In Los Angeles, the fine for truancy is $250; in Dallas, it can be as much as $500 -- crushing amounts for people living near the poverty level. According to the Los Angeles Bus Riders Union, an advocacy group, 12,000 students were ticketed for truancy in 2008.
Why does the Bus Riders Union care? Because it estimates that 80 percent of the "truants," especially those who are black or Latino, are merely late for school, thanks to the way that overfilled buses whiz by them without stopping. I met people in Los Angeles who told me they keep their children home if there's the slightest chance of their being late. It's an ingenious anti-truancy policy that discourages parents from sending their youngsters to school.

It doesn't help that at the same time police forces are resembling occupying armies waging war on the poor, the nature of policing itself is becoming more and more militarized.

"Even as we continue to hear the rhetoric of community policing, we're seeing this increase in militarism in American policing," says Stamper. "I think it's a very unhealthy trend."

Indeed, the creepy paramilitarism of post-9/11 homeland security policy was on full display in St. Paul, Minn., during the Republican National Convention last year, where "preventive" house raids and mass arrests of law-abiding citizens, including journalists, made the city itself feel under siege.
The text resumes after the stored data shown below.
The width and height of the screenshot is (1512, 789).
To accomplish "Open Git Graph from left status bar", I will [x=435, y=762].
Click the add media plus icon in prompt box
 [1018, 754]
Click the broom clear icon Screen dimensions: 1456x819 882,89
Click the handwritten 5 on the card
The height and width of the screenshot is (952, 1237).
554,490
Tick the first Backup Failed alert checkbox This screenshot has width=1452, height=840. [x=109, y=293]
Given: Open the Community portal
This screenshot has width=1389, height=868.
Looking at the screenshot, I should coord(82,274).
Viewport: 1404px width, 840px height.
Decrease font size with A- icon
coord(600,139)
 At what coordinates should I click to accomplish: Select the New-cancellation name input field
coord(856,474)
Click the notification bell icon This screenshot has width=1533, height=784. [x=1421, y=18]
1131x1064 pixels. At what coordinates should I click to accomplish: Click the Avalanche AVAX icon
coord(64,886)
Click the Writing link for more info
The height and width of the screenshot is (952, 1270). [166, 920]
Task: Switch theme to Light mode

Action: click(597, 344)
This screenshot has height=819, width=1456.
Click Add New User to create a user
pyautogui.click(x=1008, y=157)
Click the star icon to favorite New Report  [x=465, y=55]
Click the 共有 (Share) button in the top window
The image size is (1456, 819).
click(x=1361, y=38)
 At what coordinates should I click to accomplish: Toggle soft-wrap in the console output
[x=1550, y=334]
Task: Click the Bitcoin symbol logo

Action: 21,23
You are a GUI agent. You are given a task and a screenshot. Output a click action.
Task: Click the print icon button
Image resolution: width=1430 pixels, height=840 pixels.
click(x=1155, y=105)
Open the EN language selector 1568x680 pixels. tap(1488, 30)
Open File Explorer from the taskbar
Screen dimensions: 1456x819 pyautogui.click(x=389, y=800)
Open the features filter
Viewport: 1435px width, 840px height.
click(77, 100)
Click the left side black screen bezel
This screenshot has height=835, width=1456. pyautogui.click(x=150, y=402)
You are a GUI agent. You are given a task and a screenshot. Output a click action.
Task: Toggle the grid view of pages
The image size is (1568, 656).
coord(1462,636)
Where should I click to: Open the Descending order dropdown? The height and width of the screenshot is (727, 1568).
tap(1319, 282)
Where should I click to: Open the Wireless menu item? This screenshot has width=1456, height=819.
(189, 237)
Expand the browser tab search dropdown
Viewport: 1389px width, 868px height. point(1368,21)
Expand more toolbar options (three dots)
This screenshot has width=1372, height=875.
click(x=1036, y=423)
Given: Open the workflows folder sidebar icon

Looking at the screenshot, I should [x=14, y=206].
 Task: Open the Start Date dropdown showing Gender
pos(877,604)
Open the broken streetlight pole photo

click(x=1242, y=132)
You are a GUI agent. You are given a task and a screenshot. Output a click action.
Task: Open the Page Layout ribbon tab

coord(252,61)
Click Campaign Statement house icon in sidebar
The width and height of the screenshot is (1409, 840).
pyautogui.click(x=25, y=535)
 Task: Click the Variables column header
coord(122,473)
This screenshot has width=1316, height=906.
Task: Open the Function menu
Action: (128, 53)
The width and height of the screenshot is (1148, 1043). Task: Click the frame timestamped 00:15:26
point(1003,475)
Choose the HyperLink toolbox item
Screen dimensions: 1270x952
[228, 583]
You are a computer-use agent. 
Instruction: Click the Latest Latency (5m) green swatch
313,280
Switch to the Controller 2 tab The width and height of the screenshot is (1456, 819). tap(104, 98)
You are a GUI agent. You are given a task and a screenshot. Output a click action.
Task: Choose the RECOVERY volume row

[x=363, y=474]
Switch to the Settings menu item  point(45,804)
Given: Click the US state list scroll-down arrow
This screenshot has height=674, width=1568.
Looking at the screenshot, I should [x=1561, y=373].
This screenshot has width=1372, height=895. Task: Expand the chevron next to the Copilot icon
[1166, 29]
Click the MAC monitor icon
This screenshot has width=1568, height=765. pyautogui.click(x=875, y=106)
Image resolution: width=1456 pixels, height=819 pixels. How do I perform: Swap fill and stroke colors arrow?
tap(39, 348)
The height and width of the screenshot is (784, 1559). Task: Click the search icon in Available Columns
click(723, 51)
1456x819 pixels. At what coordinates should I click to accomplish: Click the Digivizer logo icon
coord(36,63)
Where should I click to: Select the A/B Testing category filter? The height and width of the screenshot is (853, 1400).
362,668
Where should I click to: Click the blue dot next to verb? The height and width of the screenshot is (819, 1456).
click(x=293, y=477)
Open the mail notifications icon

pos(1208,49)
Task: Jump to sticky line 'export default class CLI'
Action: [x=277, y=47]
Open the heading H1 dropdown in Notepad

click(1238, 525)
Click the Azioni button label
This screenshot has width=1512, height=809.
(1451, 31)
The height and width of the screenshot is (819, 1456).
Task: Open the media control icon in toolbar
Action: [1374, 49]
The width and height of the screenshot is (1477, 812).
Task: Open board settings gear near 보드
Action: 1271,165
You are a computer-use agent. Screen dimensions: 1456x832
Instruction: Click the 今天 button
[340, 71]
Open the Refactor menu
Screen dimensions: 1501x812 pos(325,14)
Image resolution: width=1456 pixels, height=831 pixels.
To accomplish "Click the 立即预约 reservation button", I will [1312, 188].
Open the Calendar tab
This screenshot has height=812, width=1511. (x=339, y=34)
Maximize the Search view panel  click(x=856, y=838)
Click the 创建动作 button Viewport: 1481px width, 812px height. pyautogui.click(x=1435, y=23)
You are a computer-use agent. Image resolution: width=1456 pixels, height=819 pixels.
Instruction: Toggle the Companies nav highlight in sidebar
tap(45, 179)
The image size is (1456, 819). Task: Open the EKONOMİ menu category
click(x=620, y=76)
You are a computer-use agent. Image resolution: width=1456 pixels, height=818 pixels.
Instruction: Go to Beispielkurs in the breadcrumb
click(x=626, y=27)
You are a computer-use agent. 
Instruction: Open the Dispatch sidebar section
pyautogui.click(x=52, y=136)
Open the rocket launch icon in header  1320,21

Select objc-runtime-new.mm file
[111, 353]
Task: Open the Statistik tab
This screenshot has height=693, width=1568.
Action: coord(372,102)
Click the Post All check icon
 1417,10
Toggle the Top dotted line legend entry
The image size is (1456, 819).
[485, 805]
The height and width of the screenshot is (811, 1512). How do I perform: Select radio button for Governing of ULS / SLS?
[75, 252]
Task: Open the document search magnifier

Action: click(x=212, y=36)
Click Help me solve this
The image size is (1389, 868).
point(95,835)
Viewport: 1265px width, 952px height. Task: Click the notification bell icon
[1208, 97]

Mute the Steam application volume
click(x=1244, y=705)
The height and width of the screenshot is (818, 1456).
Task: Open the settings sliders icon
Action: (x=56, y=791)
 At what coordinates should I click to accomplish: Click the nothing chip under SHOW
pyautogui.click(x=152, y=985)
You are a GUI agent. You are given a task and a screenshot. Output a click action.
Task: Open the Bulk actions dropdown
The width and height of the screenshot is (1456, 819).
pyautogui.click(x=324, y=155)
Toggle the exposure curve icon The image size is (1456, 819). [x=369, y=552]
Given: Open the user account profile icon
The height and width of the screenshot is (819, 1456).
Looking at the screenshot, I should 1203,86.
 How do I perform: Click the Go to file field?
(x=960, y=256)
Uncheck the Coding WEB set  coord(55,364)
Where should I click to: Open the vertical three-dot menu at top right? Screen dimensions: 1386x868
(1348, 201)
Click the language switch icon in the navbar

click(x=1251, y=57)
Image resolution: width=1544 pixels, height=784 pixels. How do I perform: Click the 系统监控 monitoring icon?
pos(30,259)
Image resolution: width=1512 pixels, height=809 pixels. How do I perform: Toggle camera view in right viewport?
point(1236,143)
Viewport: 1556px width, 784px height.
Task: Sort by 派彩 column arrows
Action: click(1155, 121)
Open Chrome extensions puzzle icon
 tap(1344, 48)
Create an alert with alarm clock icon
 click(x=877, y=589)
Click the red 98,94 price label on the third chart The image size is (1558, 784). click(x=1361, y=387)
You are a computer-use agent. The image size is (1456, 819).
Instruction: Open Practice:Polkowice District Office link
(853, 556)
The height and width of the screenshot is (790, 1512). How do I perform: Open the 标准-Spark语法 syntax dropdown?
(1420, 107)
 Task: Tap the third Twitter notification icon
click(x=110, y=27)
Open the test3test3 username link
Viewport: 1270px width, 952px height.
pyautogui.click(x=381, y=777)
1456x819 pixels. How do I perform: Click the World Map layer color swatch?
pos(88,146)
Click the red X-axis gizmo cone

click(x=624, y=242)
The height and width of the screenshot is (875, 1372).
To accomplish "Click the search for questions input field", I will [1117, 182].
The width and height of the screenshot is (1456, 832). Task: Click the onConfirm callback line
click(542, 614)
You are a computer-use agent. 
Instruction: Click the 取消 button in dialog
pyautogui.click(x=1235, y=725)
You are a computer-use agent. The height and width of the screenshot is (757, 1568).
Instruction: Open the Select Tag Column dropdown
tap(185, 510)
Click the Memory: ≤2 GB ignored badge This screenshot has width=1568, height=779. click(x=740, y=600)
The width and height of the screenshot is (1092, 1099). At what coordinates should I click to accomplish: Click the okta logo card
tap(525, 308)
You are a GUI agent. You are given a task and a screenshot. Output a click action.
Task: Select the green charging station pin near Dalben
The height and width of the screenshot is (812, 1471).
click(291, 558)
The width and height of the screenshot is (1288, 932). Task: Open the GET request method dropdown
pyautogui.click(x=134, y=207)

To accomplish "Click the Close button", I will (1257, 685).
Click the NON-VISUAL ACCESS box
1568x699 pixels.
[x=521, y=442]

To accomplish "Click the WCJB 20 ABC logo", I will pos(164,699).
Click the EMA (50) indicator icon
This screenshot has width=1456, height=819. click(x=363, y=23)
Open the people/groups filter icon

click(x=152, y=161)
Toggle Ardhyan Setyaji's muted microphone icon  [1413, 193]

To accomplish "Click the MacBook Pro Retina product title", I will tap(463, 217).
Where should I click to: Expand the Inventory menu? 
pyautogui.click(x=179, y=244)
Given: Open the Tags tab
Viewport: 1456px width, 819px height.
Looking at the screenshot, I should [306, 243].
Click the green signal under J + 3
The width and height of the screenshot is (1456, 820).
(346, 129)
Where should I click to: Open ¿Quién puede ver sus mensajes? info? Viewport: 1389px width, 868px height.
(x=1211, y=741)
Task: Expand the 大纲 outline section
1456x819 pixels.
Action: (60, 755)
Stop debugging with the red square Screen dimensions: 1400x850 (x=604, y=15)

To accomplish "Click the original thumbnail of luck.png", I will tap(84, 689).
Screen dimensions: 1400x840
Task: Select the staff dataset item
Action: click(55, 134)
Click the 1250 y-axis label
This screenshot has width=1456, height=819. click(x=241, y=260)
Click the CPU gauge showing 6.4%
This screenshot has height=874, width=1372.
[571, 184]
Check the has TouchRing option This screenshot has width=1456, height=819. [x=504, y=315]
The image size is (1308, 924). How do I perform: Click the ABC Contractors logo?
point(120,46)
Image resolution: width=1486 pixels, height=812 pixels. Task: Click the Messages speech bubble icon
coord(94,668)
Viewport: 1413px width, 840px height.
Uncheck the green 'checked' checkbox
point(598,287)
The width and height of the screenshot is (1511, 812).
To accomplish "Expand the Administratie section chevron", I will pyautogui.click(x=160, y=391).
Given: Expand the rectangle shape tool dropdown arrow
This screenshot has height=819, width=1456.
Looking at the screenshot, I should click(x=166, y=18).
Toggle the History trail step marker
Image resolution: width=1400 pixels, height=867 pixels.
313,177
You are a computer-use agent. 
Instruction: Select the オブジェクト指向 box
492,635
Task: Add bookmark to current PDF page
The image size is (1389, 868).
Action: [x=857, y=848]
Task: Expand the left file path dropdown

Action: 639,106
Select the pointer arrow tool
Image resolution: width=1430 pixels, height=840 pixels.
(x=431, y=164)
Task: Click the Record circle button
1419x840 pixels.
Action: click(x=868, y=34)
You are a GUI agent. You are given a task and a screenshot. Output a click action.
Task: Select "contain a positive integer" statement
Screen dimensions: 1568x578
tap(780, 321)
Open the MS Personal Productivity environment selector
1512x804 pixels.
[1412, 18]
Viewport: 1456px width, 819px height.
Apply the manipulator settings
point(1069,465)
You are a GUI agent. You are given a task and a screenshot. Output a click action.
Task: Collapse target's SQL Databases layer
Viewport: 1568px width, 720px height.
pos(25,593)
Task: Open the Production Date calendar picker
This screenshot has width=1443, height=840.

"Nowadays, police are looking, and acting, more like soldiers than cops, with bad consequences," law professor and Instapundit blogger Glenn Reynolds wrote in Popular Mechanics in 2006. "And those who suffer the consequences are usually innocent civilians."

Some conservatives draw favorable parallels between the "surge" tactics by the U.S. military and the deployment of police armies on U.S. streets.

"The war in Iraq bears more than a passing resemblance to the battle against violent street gangs in the roughest parts of American cities," wrote Harvard criminologist William Stuntz in the Weekly Standard this spring. "The tactics [Gen. David] Petraeus used to win that war are eerily similar to the tactics the best police chiefs use to rein in gang violence.

"But better tactics alone cannot do the job. In Boston, as in Baghdad, those tactics work only if the police forces that use them have enough personnel: lots of police boots on the most violent ground.

"Like the Army in pre-surge Iraq, the nation's criminal justice system is in a state of crisis. America needs another surge, this one on home territory."

Such rhetoric is not new, of course -- consider the "war on drugs." But it's alarming nonetheless.

For police forces that see themselves as foot soldiers in a war, civilians too easily become the enemy. And no amount of "sensitivity training" will prevent the inevitable collateral damage.